Can sugarmakers make more money by better understanding and marketing the geology, geography, practice, and tradition and how it creates good and unique flavors in maple syrup?
Excerpt from the book “A Taste of Place” by Amy Trubek, Chair and Professor in the Department of Nutrition and Food Sciences at the University of Vermont, published 2008
Beyond Brand to Taste of Place
Is it possible that maple syrup, like the wines of Burgundy and the cheeses of Savoie, possesses a taste of the land (taste of place)? More than a century ago the naturalist John Burroughs eloquently wrote of the unique taste of maple syrup, “when made in small quantities- that is, quickly from the first run of sap and properly treated- it has a wild delicacy of flavor that no other sweet can match. What you smell in freshly cut maple wood, or taste the blossom of the tree, is in it. It is then, indeed, the distilled essence of the tree.”
What a shame that this “wild delicacy of flavor” has been made standard, more relating on color than a result of place. Are producers of Vermont maple syrup missing an opportunity to valorize the taste of place more thoroughly, to examine closely the variation in flavors of maple syrup made in the state, and ultimately to link the taste of maple syrup to processes and place? days of my research into terroir in the United States I thought about maple syrup often, but my focus was on wine and cheese, so my musings never went very far.

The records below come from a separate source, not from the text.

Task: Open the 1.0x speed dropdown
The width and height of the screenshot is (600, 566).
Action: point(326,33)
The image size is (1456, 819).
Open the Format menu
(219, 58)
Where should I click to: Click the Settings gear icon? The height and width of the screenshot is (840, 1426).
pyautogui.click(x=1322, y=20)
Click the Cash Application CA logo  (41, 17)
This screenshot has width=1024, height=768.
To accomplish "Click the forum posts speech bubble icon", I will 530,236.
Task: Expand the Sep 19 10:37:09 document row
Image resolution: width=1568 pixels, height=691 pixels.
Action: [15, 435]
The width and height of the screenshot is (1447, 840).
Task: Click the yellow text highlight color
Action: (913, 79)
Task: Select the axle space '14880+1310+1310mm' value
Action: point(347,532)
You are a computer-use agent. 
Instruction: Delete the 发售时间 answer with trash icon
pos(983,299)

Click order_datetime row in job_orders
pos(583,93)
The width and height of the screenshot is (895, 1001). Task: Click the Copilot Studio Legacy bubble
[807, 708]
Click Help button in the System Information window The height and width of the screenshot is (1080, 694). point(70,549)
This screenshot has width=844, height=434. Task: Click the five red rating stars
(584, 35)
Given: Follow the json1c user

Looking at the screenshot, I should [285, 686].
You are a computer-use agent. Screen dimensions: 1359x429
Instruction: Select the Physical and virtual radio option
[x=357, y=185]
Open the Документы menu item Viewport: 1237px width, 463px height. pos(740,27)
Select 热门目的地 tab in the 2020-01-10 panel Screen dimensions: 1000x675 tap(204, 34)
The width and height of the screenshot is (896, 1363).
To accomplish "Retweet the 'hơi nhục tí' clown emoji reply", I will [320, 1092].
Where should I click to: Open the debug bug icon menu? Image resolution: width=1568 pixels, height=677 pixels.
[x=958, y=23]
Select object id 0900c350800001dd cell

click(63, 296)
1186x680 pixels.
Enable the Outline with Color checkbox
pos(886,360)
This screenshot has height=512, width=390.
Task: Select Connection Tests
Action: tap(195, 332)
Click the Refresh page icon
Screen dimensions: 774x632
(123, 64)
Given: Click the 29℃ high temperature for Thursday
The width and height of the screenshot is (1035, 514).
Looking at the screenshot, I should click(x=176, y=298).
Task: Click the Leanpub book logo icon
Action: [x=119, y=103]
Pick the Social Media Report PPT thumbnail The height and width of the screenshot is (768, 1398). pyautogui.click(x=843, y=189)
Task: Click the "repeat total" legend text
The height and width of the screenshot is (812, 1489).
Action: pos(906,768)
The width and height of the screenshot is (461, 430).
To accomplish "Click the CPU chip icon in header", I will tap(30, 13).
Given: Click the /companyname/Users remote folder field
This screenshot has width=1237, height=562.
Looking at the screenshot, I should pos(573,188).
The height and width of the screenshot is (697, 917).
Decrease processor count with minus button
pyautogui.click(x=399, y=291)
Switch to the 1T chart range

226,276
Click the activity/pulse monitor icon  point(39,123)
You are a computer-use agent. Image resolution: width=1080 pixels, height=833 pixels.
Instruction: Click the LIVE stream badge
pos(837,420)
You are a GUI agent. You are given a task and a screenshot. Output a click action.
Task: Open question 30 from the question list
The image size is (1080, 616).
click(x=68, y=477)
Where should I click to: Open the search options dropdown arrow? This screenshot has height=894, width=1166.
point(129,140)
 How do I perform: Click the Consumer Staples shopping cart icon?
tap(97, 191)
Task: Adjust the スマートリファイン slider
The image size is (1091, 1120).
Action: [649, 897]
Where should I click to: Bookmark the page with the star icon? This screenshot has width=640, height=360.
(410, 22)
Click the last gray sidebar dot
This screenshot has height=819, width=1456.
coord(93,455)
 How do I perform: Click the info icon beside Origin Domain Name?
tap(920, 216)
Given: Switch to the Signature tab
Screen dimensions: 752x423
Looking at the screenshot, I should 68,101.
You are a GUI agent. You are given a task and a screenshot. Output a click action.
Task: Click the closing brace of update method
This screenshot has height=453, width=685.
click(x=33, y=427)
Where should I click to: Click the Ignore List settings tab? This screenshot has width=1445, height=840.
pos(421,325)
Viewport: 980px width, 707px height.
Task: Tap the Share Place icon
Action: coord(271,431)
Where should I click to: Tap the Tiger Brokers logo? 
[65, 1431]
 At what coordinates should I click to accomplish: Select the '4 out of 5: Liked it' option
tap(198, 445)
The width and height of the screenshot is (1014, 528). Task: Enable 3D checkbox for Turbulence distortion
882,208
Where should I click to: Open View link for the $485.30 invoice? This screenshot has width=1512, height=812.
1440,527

Two years ago, however, I got into a conversation with John Elder, and environmentalist writer and English professor who also happens to have a sugarbush in Starksboro, near where I live. He asked me about the taste of place, with which he had become familiar while he spent time in Tuscany with olive growers. He wanted to explore the geology and geography of his sugarbush, to look for a link between his location in Starksboro and the taste of his Maggie Brook maple syrup. Our initial meeting, a casual conversation over coffee, turned into a more sustained debate about what the taste of place can mean in the rural, agricultural state of Vermont, a dialogue between a conservationist and a trained chef who also happens to research and teach and so perhaps inevitably we have begun a collaborative research project on the taste of place and Vermont Maple syrup.